**Задание**. Напечатайте без изменений отрезок источника от «Император Николай не» до «формы конституционного управления.» включительно.

Женитьба императора на принцессе Алисе Гессенской не была вызвана государственными соображениями. С самого начала их влекло друг к другу чувство взаимной привязанности, и их любовь друг к другу с каждым годом становилась все сильней. Но хотя это была идеально счастливая пара в семейной жизни, тем не менее выбор императора был несчастлив. Несмотря на многие свои хорошие стороны, — душевную теплоту, преданность супругу и детям, благонамеренные, хотя и вызванные злыми советами, стремления внушить ему твердость и решимость, которых не хватало его характеру, императрица Александра не была подходящим товарищем для государя в его трудном положении. В силу своей недоверчивости и нелюдимости ей не удалось приобрести привязанности своих подданных, хотя она и была прирожденным автократом. С самого начала она неверно оценила положение, побуждая императора держать курс, чреватый всяческими опасностями для государственного корабля, в то время, когда политические воды уже поднимались на опасную высоту. Трагический элемент можно распознать уже в первом акте этой драмы. Будучи хорошей женщиной, стремившейся служить интересам своего мужа, она оказалась орудием, избранным для его гибели. Недоверчивому и нерешительному императору было как бы предназначено попасть под влияние более сильного характера, чем каким был он. Ее слепая вера в необузданное самодержавие должна была его погубить. Если бы его супругой была женщина с более широкими взглядами и большей проницательностью, которая поняла бы, что такой режим является анахронизмом в XX веке, то история его царствования была бы иная, и, быть может, он и до сих пор был бы русским императором.

Однако, как ни гибельно было ее влияние на супруга в вопросах внутренней политики, императрица должна быть оправдана от столь часто возводимого на нее обвинения в том, что она действовала в интересах Германии. Сам Керенский однажды сказал мне, что не было найдено ни одного компрометирующего документа, который доказывал бы, что она или император когда-либо замышляли [217] заключить сепаратный мир с Германией. По его словам, он имел продолжительную частную беседу с императрицей после революции, в которой ее величество с негодованием протестовала против той мысли, что она была германофилкой. «Я — англичанка, — заявила она, — а не немка, и я всегда была верна России». Он был убежден, что она говорила правду, и хотя она бессознательно играла в руку Германии, побуждая императора вести реакционную политику, но она стремилась исключительно к сохранению в неприкосновенности самодержавия, а не к достижению более близких отношений с Германией. Однако, прибавил он, среди лиц, окружавших Распутина, имелись германские агенты.

Император Николай не унаследовал от своего отца властного характера, силы воли и способности к быстрым решениям, — качества, столь существенные для самодержавного владыки. Александр III по совету обер-прокурора святейшего синода Победоносцева отверг план реформ, который готовился подписать Александр II, когда его жизни положила конец бомба нигилиста. В течение всего своего царствования он проводил реакционную политику, основанную на бюрократической централизации. После его смерти надежды нации сосредоточились на его сыне. Эти надежды нашли себе отражение во многих лойяльных адресах, представленных Николаю II земствами при его восшествии на престол. В одном из них — адресе Тверского земства — было определенно формулировано желание некоторой формы конституционного управления.

**Данные**.
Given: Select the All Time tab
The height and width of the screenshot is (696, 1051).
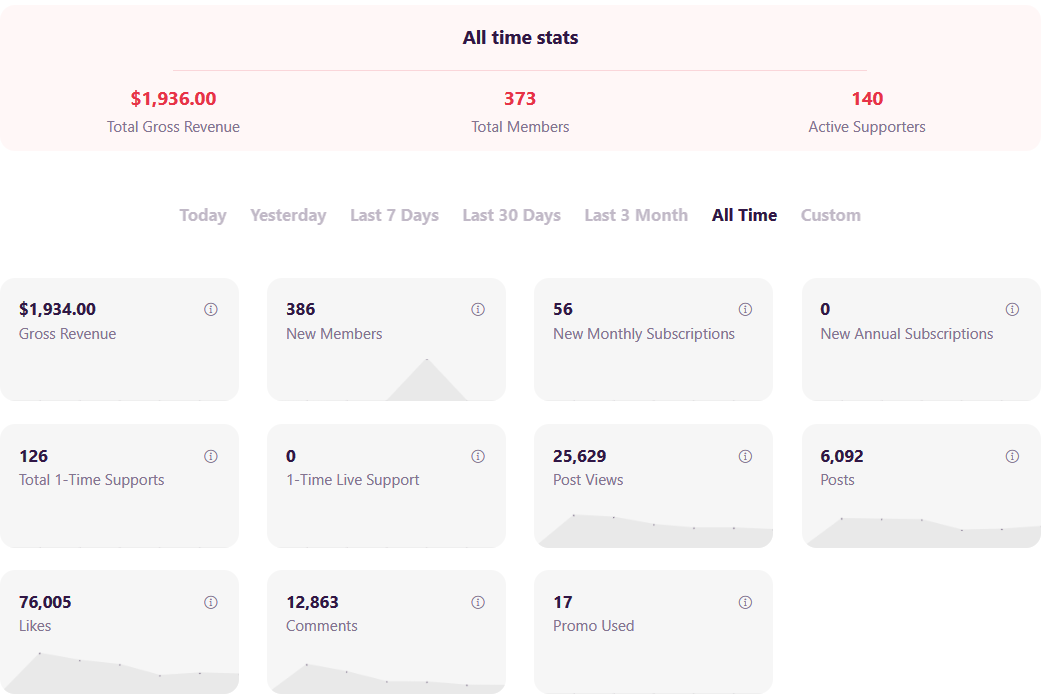Looking at the screenshot, I should (745, 215).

**Решение**.
Император Николай не унаследовал от своего отца властного характера, силы воли и способности к быстрым решениям, — качества, столь существенные для самодержавного владыки. Александр III по совету обер-прокурора святейшего синода Победоносцева отверг план реформ, который готовился подписать Александр II, когда его жизни положила конец бомба нигилиста. В течение всего своего царствования он проводил реакционную политику, основанную на бюрократической централизации. После его смерти надежды нации сосредоточились на его сыне. Эти надежды нашли себе отражение во многих лойяльных адресах, представленных Николаю II земствами при его восшествии на престол. В одном из них — адресе Тверского земства — было определенно формулировано желание некоторой формы конституционного управления.